Первое, что задвигалось, — это нос заседательницы Лапутянко, понукающей судью к тому, чтобы ей разрешили задать очередной вопрос. Ей разрешили.

Лапутянко сказала:

— Вы вот, подсудимый, нам тут всякие сказки Хофмана городите, а говорите прямо: раскаиваетесь вы в совершенном вами преступлении, жалко вам пострадавшего от вас Гречушкина или же нет?

И Кокорев вздохнул, промолчал и опять вздохнул:

— Жалко. И свободы жалко… И крысы.

Вечернее заседание текло вяло и медленно. Прения сторон перенесли на вторник.

Крысы нашего двора - i_009.jpg

5

Утром в субботу Чугунов позвонил в дверь к соседу по лестничной клетке, другу детства, интеллигенту, у которого было много книг.

— Жека, у тебя сказки Хофмана есть?

— Гофмана, что ли? Ты, Андреич, где это берлинское произношение подцепил?.. Сейчас погляжу: должен быть, если друзья не утащили… Вот Хайне, говоря по-вашему, по-берлински, стоит, а Хофман… Ага, вот и Хофман!

Евгений Михайлович протянул Чугунову толстенькую серую книгу, на которой было написано: «Эрнст Теодор Амадей Гофман».

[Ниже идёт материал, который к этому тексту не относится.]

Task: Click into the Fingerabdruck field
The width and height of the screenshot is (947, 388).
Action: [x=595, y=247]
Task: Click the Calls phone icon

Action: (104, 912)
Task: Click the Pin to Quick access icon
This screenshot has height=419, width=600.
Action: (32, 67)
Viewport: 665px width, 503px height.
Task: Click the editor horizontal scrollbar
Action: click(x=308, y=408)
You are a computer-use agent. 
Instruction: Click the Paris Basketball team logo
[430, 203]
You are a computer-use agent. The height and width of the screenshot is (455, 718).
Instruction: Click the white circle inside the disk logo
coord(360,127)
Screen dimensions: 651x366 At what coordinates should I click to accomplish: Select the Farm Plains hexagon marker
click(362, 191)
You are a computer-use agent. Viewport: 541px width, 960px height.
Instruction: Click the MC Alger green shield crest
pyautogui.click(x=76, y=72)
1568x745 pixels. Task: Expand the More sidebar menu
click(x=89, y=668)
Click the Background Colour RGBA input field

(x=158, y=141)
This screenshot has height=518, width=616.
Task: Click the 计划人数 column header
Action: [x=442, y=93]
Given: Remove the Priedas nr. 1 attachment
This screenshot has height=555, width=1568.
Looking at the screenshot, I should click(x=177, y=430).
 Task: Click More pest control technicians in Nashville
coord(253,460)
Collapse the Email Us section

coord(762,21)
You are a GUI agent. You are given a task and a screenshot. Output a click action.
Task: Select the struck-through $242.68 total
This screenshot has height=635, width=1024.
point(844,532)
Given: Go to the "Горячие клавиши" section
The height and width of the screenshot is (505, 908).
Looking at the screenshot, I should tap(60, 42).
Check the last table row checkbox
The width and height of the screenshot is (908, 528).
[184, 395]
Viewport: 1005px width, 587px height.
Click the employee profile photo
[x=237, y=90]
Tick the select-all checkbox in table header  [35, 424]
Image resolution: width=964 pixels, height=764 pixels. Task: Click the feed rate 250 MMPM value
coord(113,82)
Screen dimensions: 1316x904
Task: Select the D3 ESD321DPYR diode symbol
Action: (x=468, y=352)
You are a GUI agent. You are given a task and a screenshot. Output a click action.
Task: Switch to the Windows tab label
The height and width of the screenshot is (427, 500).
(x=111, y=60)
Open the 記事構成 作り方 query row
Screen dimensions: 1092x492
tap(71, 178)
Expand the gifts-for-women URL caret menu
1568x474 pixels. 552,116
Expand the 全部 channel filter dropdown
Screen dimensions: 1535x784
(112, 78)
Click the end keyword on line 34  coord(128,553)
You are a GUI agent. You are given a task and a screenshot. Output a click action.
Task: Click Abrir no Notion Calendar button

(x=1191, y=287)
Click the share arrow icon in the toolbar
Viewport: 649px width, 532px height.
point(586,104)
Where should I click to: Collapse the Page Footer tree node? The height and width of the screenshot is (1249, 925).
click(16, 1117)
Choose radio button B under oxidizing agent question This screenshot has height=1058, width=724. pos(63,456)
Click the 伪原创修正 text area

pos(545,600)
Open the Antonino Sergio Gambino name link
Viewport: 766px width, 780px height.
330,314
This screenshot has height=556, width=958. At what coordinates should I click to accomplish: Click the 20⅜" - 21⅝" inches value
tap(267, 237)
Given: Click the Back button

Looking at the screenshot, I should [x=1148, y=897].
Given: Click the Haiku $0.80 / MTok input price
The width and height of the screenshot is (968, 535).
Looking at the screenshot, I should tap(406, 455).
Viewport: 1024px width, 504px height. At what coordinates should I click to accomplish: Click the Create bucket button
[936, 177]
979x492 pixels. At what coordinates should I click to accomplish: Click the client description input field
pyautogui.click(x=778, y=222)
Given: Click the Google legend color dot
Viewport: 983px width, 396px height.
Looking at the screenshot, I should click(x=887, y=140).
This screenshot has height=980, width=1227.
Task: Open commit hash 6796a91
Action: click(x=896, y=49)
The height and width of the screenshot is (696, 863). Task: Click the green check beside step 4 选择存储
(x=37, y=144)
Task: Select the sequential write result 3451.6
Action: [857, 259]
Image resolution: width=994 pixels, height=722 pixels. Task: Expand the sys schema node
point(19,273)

— Что ты, Жека, веселый такой?

— Во вторник на юг лечу, к отчиму.

— Передавай привет, если, конечно, помнит. А книгу я послезавтра вечером занесу.

— Да отдашь, когда вернусь.

— Нет. Мне ее быстро прочесть надо, до вторника.

— Я гляжу, Андреич, ты этак к четвергу всю немецкую культуру превзойдешь.

— Я, Жека, как прочту — зайду. Поговорить надо.

— О прочитанном, что ли? — Такое у них бывало.

— Нет, не о прочитанном.

— Ну заходи.

Чугунов унес книгу.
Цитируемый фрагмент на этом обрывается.